Protein-intrinsic properties and context-dependent effects regulate pioneer factor binding and function

Chromatin is a barrier to the binding of many transcription factors. By contrast, pioneer factors access nucleosomal targets and promote chromatin opening. Despite binding to target motifs in closed chromatin, many pioneer factors display cell-type-specific binding and activity. The mechanisms governing pioneer factor occupancy and the relationship between chromatin occupancy and opening remain unclear. We studied three Drosophila transcription factors with distinct DNA-binding domains and biological functions: Zelda, Grainy head and Twist.

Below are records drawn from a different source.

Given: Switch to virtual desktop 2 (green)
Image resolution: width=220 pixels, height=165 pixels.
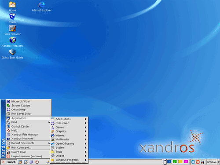Looking at the screenshot, I should pyautogui.click(x=175, y=161).
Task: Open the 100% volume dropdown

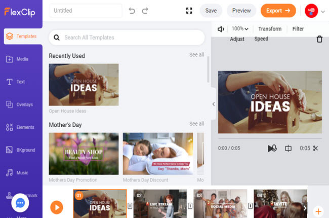Action: [x=240, y=29]
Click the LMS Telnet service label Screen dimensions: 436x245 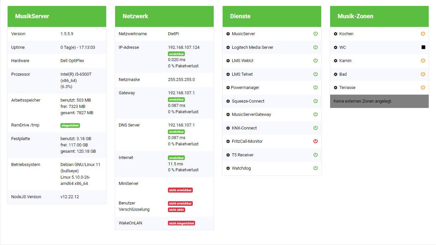click(x=242, y=74)
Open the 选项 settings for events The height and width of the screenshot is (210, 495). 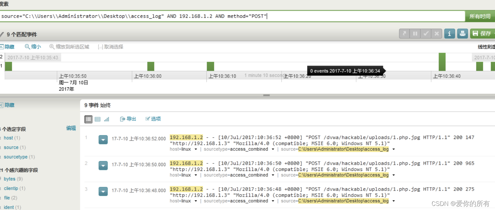click(153, 119)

We demonstrated that the level of chromatin occupancy is a key determinant of pioneering activity. Multiple factors regulate occupancy, including motif content, local chromatin and protein concentration. Regions outside the DNA-binding domain are required for binding and chromatin opening. Our results show that pioneering activity is not a binary feature intrinsic to a protein but occurs on a spectrum and is regulated by a variety of protein-intrinsic and cell-type-specific features. By investigating key transcription factors in Drosophila, the authors show that pioneering activity is not an intrinsic, binary property. Instead, it is heavily influenced by the level of chromatin occupancy of the transcription factors, which is controlled by multiple protein domains and protein-extrinsic features.